Japan's prime minister today called for a boost to the country's defences in the face of North Korean threats, warning that Tokyo needs to be able to protect itself.
The call is a common refrain from nationalist leader Shinzo Abe, who has long advocated a stiffening of Japan's military posture, despite its officially pacifist constitution.
In a speech to senior officers of the Self-Defense Forces -- Japan's name for the military -- Abe said: "No one else will protect you if you don't have the mindset of protecting yourself."
"We have to take all appropriate measures against (incidents such as) North Korea's missile launch over Japan," added the premier, who said he had asked his defence minister to draw up a blueprint for Japan's medium-term defence strategy.

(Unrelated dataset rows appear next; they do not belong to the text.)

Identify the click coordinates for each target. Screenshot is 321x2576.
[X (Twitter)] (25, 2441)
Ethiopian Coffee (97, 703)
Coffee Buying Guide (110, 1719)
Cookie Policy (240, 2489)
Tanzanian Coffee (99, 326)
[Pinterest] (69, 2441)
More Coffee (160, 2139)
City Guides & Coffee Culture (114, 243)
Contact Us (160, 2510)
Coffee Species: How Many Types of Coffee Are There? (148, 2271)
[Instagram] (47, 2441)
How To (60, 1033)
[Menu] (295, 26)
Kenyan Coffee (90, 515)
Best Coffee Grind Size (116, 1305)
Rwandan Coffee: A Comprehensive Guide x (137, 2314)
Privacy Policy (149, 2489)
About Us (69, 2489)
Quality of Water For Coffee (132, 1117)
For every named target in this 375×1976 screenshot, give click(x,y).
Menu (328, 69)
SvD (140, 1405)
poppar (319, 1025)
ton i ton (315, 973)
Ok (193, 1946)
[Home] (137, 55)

Abe, who moved quickly after the election of Donald Trump to keep the mercurial US president close, said that "strengthening the Japan-US alliance is vital" to ensure regional stability.

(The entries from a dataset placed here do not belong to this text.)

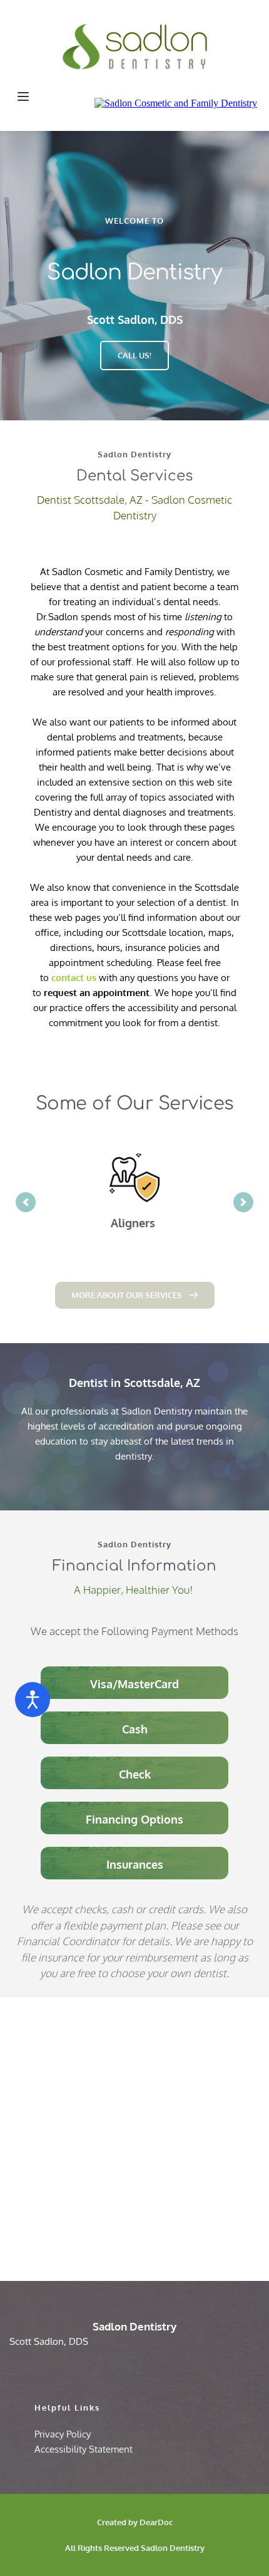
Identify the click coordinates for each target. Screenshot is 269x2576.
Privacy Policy (62, 2434)
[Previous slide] (26, 1202)
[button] (23, 96)
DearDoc (156, 2522)
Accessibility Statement (83, 2449)
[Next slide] (243, 1202)
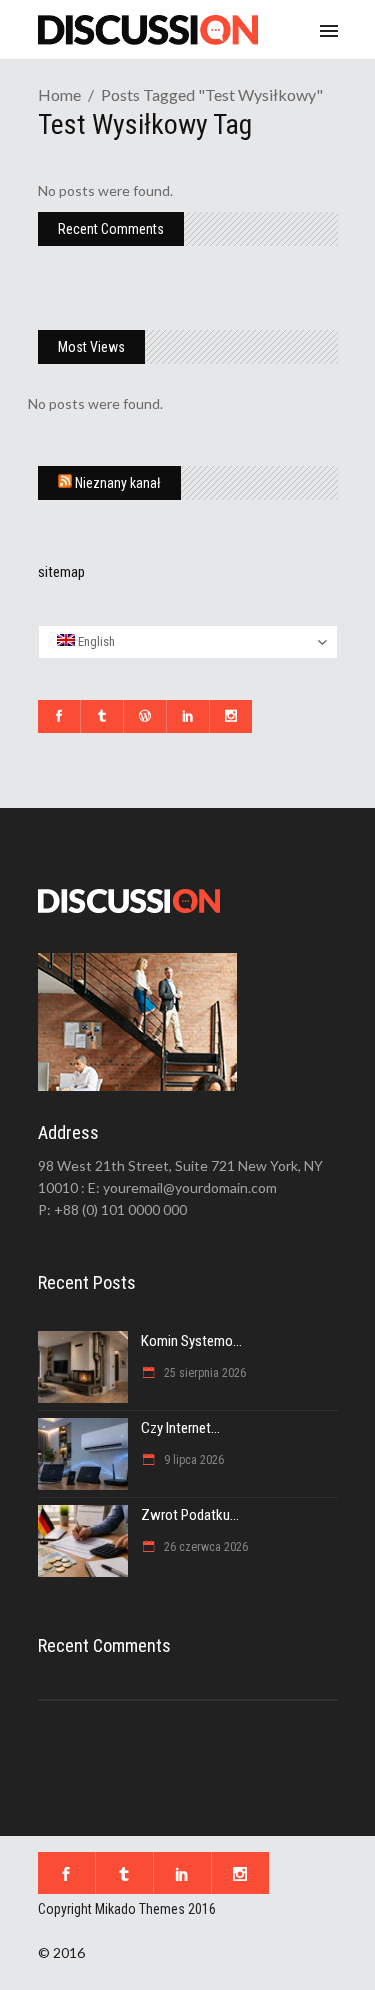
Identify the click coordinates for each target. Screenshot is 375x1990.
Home (59, 94)
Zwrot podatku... (190, 1515)
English (95, 641)
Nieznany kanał (118, 483)
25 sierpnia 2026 (203, 1373)
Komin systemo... (191, 1341)
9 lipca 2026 (192, 1460)
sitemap (61, 572)
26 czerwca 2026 (204, 1547)
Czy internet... (180, 1428)
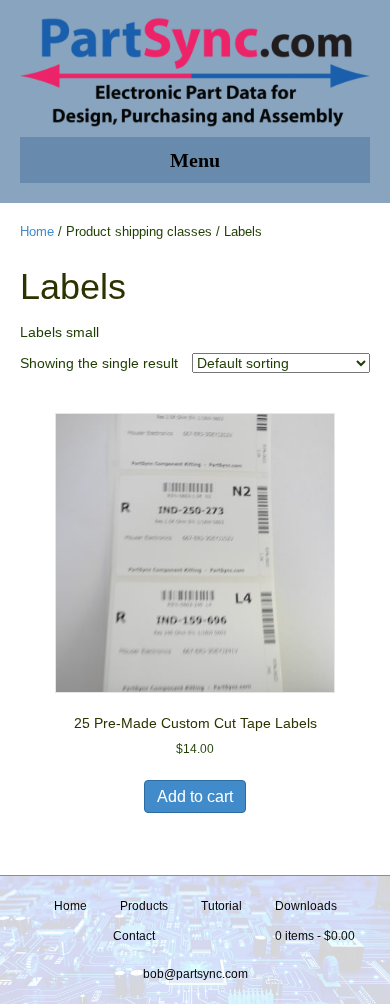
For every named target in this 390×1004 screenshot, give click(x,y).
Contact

"We have to deter North Korea's repeated provocative acts," he said, noting recent joint drills with the United States in the Sea of Japan and defence cooperation with like- minded countries including Australia.

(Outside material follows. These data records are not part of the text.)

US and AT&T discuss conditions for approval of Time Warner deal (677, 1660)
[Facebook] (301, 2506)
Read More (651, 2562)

Abe's comments come as the US pushes for the United Nations Security Council to vote on harsher sanctions on North Korea.
Diplomats said that a new draft resolution circulated recently is slightly less tough than the original but includes a "progressive" oil embargo on Pyongyang.
Speaking at the same meeting, Defence Minister Itsunori Onodera said he hoped to quickly introduce Aegis Ashore, a land-based version of the maritime Aegis missile-defence system.